==== Input

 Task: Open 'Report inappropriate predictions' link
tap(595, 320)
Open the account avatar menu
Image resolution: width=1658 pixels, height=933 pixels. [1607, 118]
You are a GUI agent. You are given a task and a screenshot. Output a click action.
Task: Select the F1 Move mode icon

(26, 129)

========
==== Input

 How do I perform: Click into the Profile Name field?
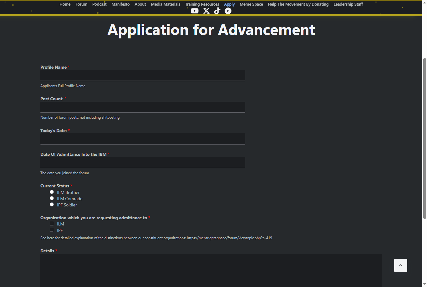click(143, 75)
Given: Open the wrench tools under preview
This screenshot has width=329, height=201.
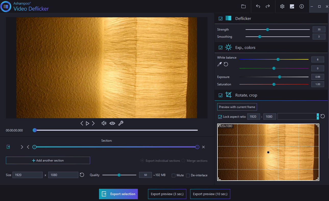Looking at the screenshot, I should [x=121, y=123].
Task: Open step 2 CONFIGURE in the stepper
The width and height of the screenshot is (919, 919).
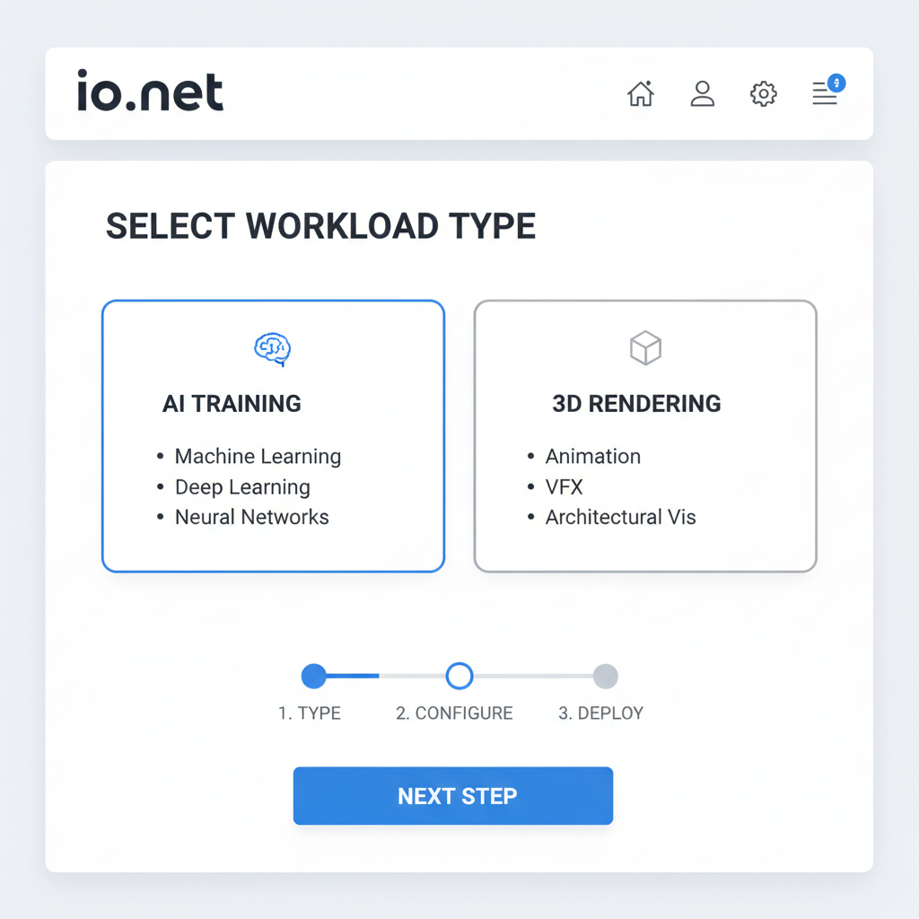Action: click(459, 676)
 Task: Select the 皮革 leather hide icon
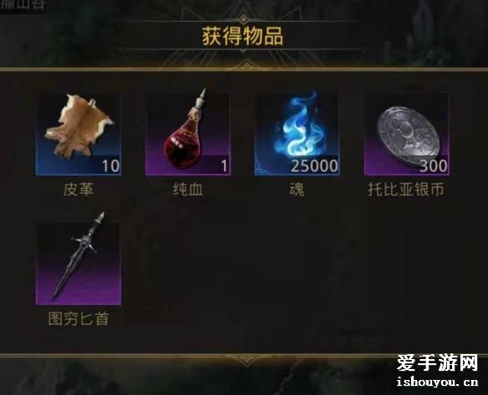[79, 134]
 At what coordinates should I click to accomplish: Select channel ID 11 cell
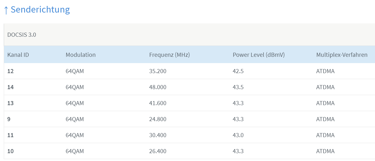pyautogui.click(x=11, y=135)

========
==== Input

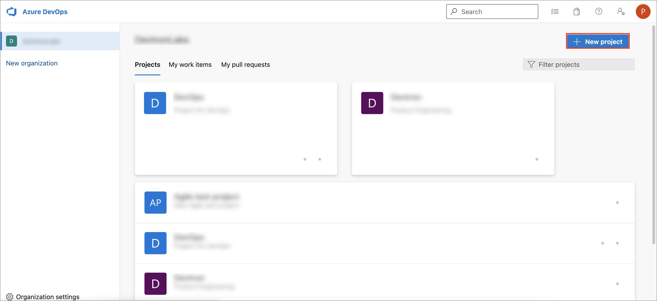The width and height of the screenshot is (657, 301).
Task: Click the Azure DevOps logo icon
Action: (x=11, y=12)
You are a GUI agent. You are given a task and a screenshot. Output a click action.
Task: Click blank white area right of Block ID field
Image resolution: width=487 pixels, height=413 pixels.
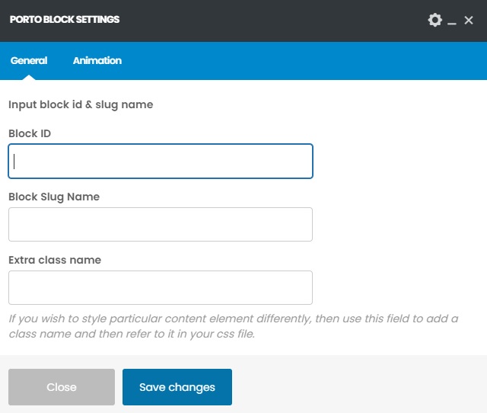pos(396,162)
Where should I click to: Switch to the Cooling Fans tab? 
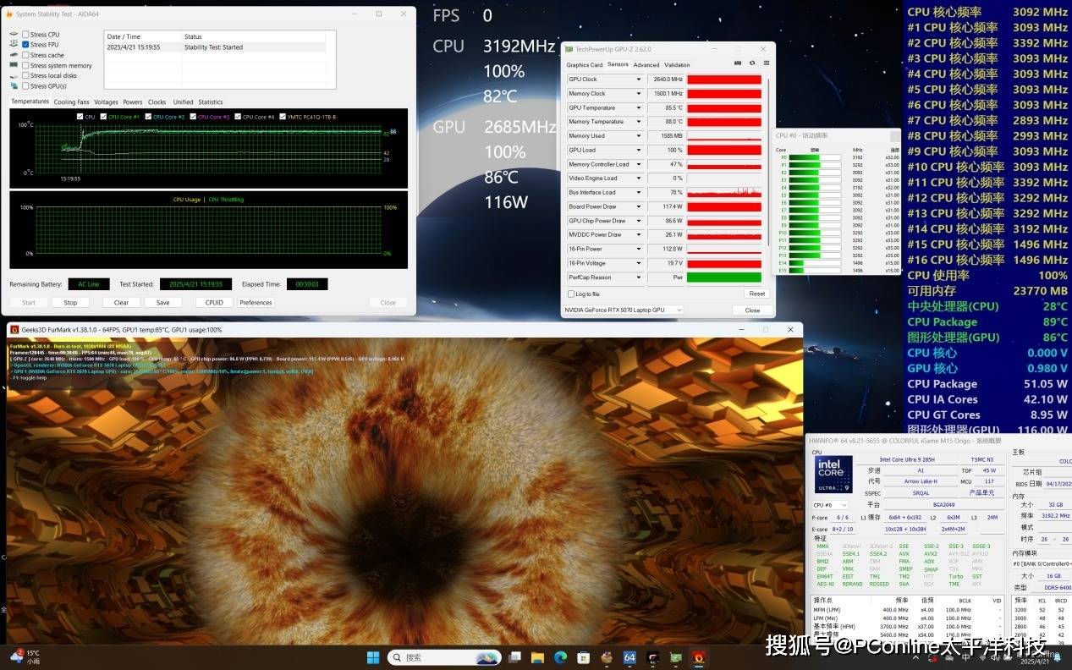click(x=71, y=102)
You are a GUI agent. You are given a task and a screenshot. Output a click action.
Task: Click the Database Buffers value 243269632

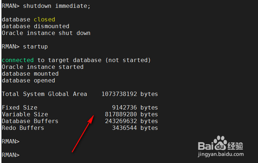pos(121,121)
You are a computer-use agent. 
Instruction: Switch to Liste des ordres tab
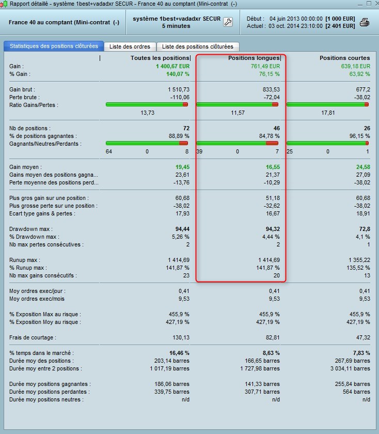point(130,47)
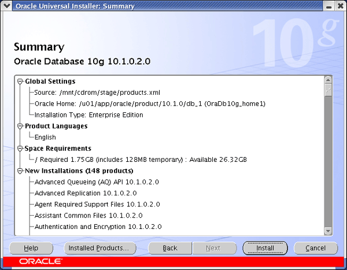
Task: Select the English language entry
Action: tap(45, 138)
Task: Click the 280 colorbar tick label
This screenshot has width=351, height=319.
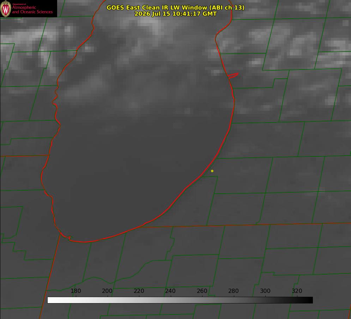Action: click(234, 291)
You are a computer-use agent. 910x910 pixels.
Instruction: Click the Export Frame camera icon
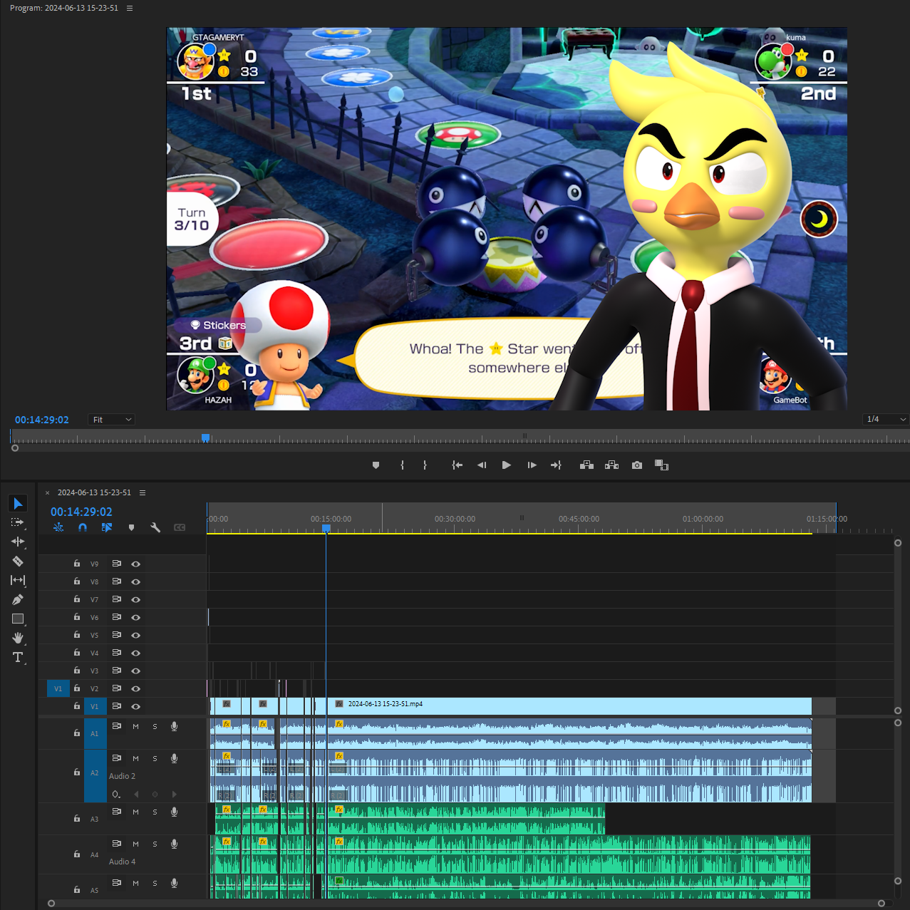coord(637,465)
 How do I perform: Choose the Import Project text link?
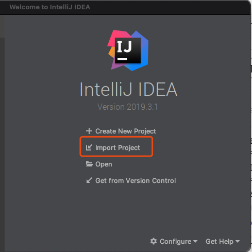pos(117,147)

========

▶ **Set task**: Update the rows between the line containing "The width and height of the screenshot is (657, 301)." and the line containing "pos(396,162)", inclusive, by replacing "blank white area" with "empty space" and leaving everything else unchanged. Give back only those rows, without the pictures.

▶ **Solution for this exercise**:
The width and height of the screenshot is (657, 301).
Task: Click the Azure DevOps logo icon
Action: (x=11, y=12)
You are a GUI agent. You are given a task and a screenshot. Output a click action.
Task: Click empty space right of Block ID field
Image resolution: width=487 pixels, height=413 pixels.
pos(396,162)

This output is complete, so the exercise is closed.